[Dataset records]
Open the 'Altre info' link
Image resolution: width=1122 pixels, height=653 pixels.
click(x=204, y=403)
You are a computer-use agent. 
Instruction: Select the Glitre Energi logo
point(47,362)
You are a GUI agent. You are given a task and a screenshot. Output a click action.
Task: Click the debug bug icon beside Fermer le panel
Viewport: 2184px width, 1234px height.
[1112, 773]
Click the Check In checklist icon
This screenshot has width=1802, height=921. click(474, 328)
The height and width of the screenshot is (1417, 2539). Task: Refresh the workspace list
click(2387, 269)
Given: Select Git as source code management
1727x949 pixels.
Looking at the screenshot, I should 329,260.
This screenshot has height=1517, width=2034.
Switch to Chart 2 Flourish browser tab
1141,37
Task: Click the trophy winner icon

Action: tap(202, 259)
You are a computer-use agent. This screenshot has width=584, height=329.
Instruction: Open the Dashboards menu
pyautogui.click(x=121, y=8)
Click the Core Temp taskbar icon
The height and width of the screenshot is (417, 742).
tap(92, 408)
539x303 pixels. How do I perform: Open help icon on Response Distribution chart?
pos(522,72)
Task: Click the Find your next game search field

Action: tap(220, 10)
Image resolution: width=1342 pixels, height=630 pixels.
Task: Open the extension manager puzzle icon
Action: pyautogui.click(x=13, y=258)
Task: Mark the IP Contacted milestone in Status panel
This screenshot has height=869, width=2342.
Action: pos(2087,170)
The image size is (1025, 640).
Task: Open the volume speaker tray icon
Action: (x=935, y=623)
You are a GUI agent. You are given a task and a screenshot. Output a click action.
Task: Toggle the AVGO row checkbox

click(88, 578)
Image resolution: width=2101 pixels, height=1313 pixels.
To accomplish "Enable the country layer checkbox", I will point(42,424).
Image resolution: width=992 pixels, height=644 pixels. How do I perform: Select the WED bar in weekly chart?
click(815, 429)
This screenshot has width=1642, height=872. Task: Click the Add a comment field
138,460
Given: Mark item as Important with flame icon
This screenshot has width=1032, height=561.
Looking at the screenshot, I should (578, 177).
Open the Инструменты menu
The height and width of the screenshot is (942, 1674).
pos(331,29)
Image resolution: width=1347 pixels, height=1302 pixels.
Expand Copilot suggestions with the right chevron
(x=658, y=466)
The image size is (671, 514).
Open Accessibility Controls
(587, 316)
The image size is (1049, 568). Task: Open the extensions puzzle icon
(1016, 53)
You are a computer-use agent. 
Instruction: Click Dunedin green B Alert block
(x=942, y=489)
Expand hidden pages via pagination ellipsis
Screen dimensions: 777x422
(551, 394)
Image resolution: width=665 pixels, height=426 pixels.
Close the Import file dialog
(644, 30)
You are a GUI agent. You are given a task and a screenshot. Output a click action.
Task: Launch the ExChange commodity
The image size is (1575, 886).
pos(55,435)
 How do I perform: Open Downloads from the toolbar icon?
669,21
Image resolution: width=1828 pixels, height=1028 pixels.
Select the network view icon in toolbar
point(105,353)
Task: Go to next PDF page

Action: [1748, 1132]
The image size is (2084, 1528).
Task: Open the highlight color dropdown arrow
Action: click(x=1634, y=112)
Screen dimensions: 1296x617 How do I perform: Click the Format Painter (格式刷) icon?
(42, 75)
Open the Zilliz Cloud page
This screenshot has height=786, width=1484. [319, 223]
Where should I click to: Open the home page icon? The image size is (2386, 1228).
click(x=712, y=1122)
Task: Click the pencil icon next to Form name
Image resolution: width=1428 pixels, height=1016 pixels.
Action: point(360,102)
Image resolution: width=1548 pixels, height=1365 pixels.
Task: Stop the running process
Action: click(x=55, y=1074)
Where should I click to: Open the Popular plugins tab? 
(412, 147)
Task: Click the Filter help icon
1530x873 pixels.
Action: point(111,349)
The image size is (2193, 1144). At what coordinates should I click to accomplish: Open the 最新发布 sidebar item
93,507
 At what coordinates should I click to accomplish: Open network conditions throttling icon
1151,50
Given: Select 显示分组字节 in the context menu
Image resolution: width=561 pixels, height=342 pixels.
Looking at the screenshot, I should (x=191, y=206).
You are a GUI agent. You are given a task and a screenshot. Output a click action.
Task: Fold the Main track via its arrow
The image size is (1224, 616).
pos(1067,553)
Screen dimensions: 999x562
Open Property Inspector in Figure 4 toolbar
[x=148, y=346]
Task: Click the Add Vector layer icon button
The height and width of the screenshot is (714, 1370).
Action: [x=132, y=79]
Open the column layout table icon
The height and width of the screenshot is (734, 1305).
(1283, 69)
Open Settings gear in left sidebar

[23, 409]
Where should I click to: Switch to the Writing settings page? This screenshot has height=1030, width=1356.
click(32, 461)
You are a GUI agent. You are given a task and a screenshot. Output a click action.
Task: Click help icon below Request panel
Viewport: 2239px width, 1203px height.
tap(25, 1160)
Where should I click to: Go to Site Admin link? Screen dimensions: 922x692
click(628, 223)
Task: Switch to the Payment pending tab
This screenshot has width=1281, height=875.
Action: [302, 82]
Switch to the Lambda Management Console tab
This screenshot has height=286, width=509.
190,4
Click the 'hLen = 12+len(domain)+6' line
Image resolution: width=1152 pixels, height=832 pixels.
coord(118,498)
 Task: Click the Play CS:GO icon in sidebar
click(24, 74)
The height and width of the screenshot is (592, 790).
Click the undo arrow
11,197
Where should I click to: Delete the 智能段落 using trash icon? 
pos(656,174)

_TASK GOAL_
All the records above need to be printed exactly.

_ANSWER BELOW_
Open the 'Altre info' link
Image resolution: width=1122 pixels, height=653 pixels.
click(x=204, y=403)
You are a computer-use agent. 
Instruction: Select the Glitre Energi logo
point(47,362)
You are a GUI agent. You are given a task and a screenshot. Output a click action.
Task: Click the debug bug icon beside Fermer le panel
Viewport: 2184px width, 1234px height.
[1112, 773]
Click the Check In checklist icon
This screenshot has width=1802, height=921. click(474, 328)
The height and width of the screenshot is (1417, 2539). Task: Refresh the workspace list
click(2387, 269)
Given: Select Git as source code management
1727x949 pixels.
Looking at the screenshot, I should 329,260.
This screenshot has height=1517, width=2034.
Switch to Chart 2 Flourish browser tab
1141,37
Task: Click the trophy winner icon

Action: tap(202, 259)
You are a computer-use agent. This screenshot has width=584, height=329.
Instruction: Open the Dashboards menu
pyautogui.click(x=121, y=8)
Click the Core Temp taskbar icon
The height and width of the screenshot is (417, 742).
tap(92, 408)
539x303 pixels. How do I perform: Open help icon on Response Distribution chart?
pos(522,72)
Task: Click the Find your next game search field

Action: tap(220, 10)
Image resolution: width=1342 pixels, height=630 pixels.
Task: Open the extension manager puzzle icon
Action: pyautogui.click(x=13, y=258)
Task: Mark the IP Contacted milestone in Status panel
This screenshot has height=869, width=2342.
Action: pos(2087,170)
The image size is (1025, 640).
Task: Open the volume speaker tray icon
Action: (x=935, y=623)
You are a GUI agent. You are given a task and a screenshot. Output a click action.
Task: Toggle the AVGO row checkbox

click(88, 578)
Image resolution: width=2101 pixels, height=1313 pixels.
To accomplish "Enable the country layer checkbox", I will point(42,424).
Image resolution: width=992 pixels, height=644 pixels. How do I perform: Select the WED bar in weekly chart?
click(815, 429)
This screenshot has width=1642, height=872. Task: Click the Add a comment field
138,460
Given: Mark item as Important with flame icon
This screenshot has width=1032, height=561.
Looking at the screenshot, I should (578, 177).
Open the Инструменты menu
The height and width of the screenshot is (942, 1674).
pos(331,29)
Image resolution: width=1347 pixels, height=1302 pixels.
Expand Copilot suggestions with the right chevron
(x=658, y=466)
The image size is (671, 514).
Open Accessibility Controls
(587, 316)
The image size is (1049, 568). Task: Open the extensions puzzle icon
(1016, 53)
You are a computer-use agent. 
Instruction: Click Dunedin green B Alert block
(x=942, y=489)
Expand hidden pages via pagination ellipsis
Screen dimensions: 777x422
(551, 394)
Image resolution: width=665 pixels, height=426 pixels.
Close the Import file dialog
(644, 30)
You are a GUI agent. You are given a task and a screenshot. Output a click action.
Task: Launch the ExChange commodity
The image size is (1575, 886).
pos(55,435)
 How do I perform: Open Downloads from the toolbar icon?
669,21
Image resolution: width=1828 pixels, height=1028 pixels.
Select the network view icon in toolbar
point(105,353)
Task: Go to next PDF page

Action: [1748, 1132]
The image size is (2084, 1528).
Task: Open the highlight color dropdown arrow
Action: click(x=1634, y=112)
Screen dimensions: 1296x617 How do I perform: Click the Format Painter (格式刷) icon?
(42, 75)
Open the Zilliz Cloud page
This screenshot has height=786, width=1484. [319, 223]
Where should I click to: Open the home page icon? The image size is (2386, 1228).
click(x=712, y=1122)
Task: Click the pencil icon next to Form name
Image resolution: width=1428 pixels, height=1016 pixels.
Action: point(360,102)
Image resolution: width=1548 pixels, height=1365 pixels.
Task: Stop the running process
Action: click(x=55, y=1074)
Where should I click to: Open the Popular plugins tab? 
(412, 147)
Task: Click the Filter help icon
1530x873 pixels.
Action: point(111,349)
The image size is (2193, 1144). At what coordinates should I click to accomplish: Open the 最新发布 sidebar item
93,507
 At what coordinates should I click to accomplish: Open network conditions throttling icon
1151,50
Given: Select 显示分组字节 in the context menu
Image resolution: width=561 pixels, height=342 pixels.
Looking at the screenshot, I should (x=191, y=206).
You are a GUI agent. You are given a task and a screenshot. Output a click action.
Task: Fold the Main track via its arrow
The image size is (1224, 616).
pos(1067,553)
Screen dimensions: 999x562
Open Property Inspector in Figure 4 toolbar
[x=148, y=346]
Task: Click the Add Vector layer icon button
The height and width of the screenshot is (714, 1370).
Action: [x=132, y=79]
Open the column layout table icon
The height and width of the screenshot is (734, 1305).
(1283, 69)
Open Settings gear in left sidebar

[23, 409]
Where should I click to: Switch to the Writing settings page? This screenshot has height=1030, width=1356.
click(32, 461)
You are a GUI agent. You are given a task and a screenshot. Output a click action.
Task: Click help icon below Request panel
Viewport: 2239px width, 1203px height.
tap(25, 1160)
Where should I click to: Go to Site Admin link? Screen dimensions: 922x692
click(628, 223)
Task: Switch to the Payment pending tab
This screenshot has width=1281, height=875.
Action: [302, 82]
Switch to the Lambda Management Console tab
This screenshot has height=286, width=509.
190,4
Click the 'hLen = 12+len(domain)+6' line
Image resolution: width=1152 pixels, height=832 pixels.
coord(118,498)
 Task: Click the Play CS:GO icon in sidebar
click(24, 74)
The height and width of the screenshot is (592, 790).
Click the undo arrow
11,197
Where should I click to: Delete the 智能段落 using trash icon? 
pos(656,174)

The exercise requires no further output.